Öğretmen enerjisini anlatmak yerine etapları planlamak ve kurmak için kullanacak ve ders sırasında pasif konuma geçtiğinden tüm dikkatini desteğe ihtiyacı olan öğrencilere ve ileri seviyedeki öğrencilere verebilecektir.
Öğrenciler için keşif ve merak duygusunu açığa çıkaran fiziksek hareketi destekleyen uygulamalardır.
ÖĞRETMENLER İSTASYON UYGULAMALARINA İNANDIKLARI HALDE NEDEN PEK UYGULAMAZLAR?
Aslında uygularlar. Mesleki açıdan kendisini yetiştiren öğretmenler adına istasyon uygulaması demeseler de benzer etkinlikleri yıllardır yapmaktadır. Bu uygulamaları hayata geçirmeyen öğretmenlerin saydıkları genel de şöyledir:
Müfredat çok yoğun zaten yetiştiremiyoruz bu şekilde bir konu anlatacağız diye zaman kaybetmek istemiyorum
Çok gürültü çıkıyor grup çalışmalarında dışarıdan bakıldığında hoş olmuyor. Aktiviteyi bilmeyen kişiler için kontrolden çıkmış bir sınıf ve beceriksiz bir öğretmen sanılabiliyor. Toplum ders deyince put gibi oturan öğrenciler anlıyor.

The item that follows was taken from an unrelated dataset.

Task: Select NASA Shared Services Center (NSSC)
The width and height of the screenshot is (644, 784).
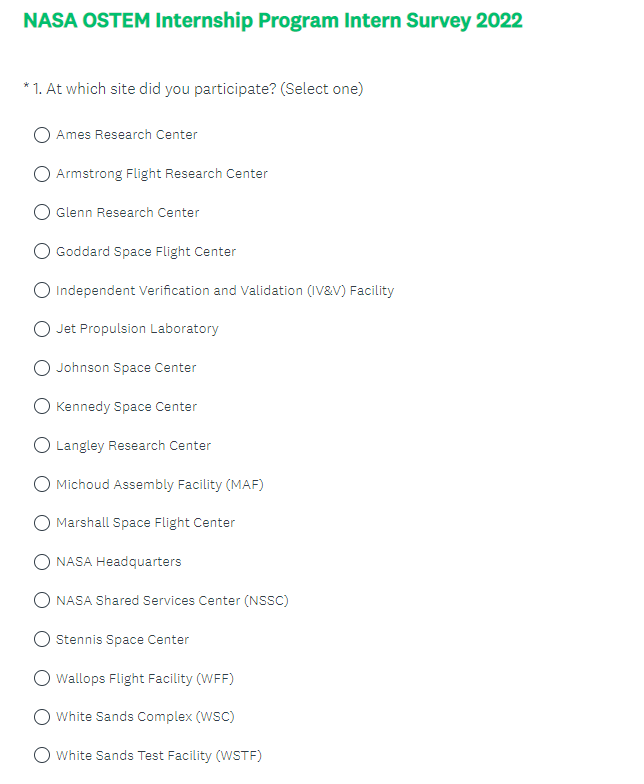Action: 42,600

Ben uygulamak istiyorum ama zümre arkadaşlarım istemiyor. O zaman tek başıma yapamıyorum. Benim sınıfımda yaptıklarımla diğer şubelerinki aynı olmalı.
Sınava hazırlanıyoruz böyle oyunlara zamanımız yok biz test çözüyoruz.

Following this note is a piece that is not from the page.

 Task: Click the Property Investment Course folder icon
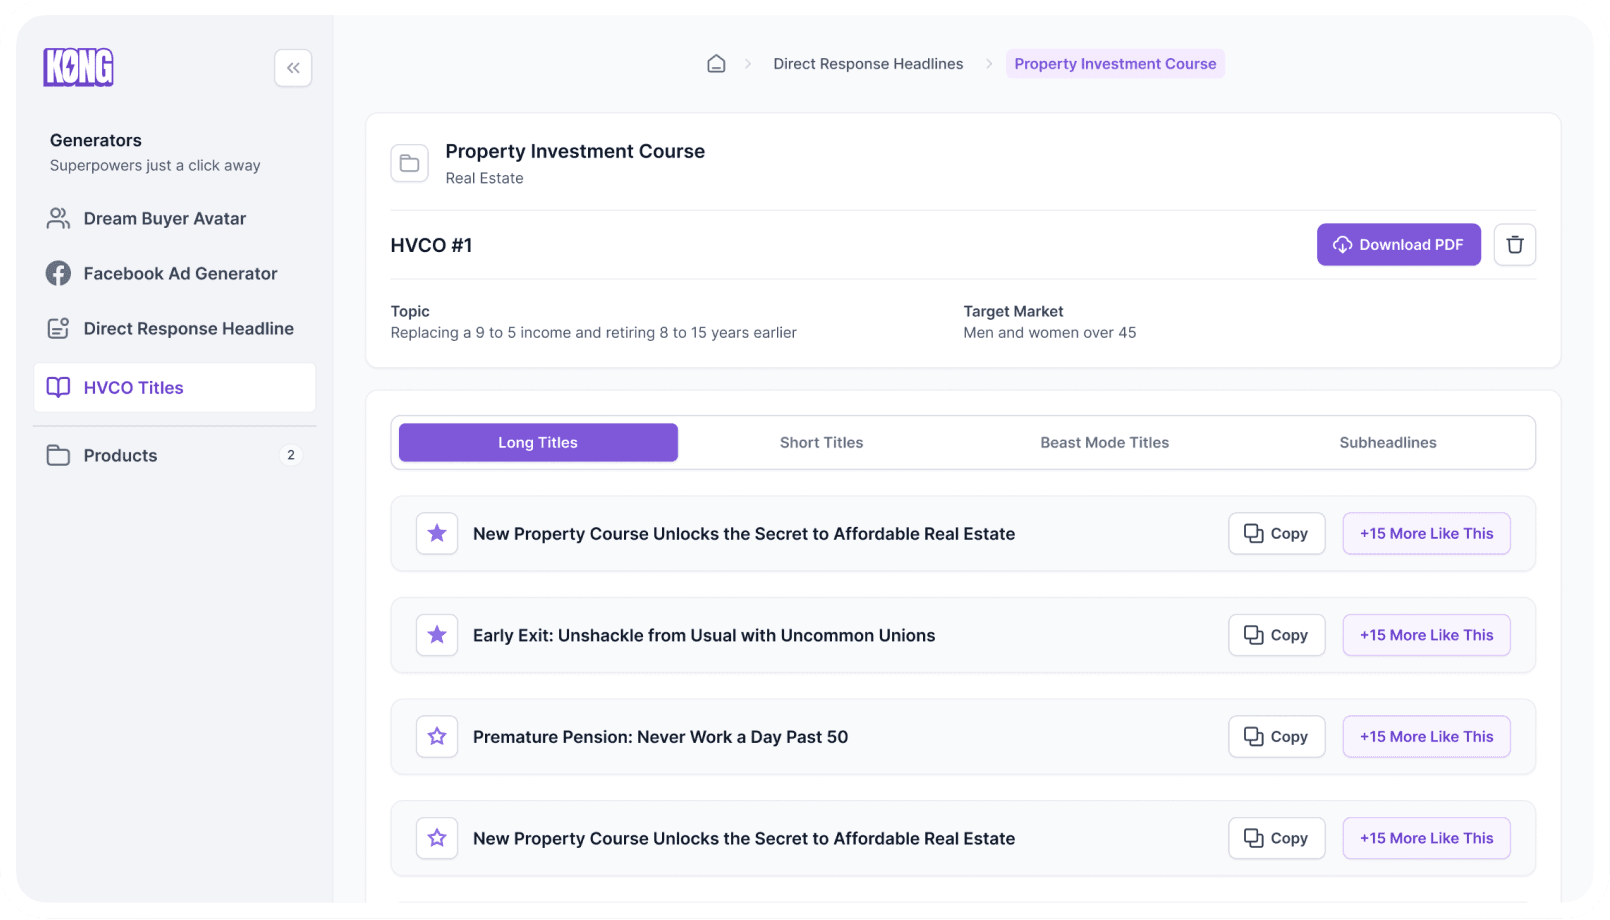coord(410,163)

Yukarıdaki her bir cümle kendi içinde doğru görünse de dikkatle baktığımızda böyle olmadığını görüyoruz. Kalıcı öğrenme sağlayan aktiviteler tekrar tekrar anlatımı önlediği gibi ezbere dayanmadıkları için soru farklı şekilde ele alınsa da öğrenci yanıtlamak isteyecektir. Öğrenci konudan hoşlanmışsa dersten sonra evde de araştıracaktı.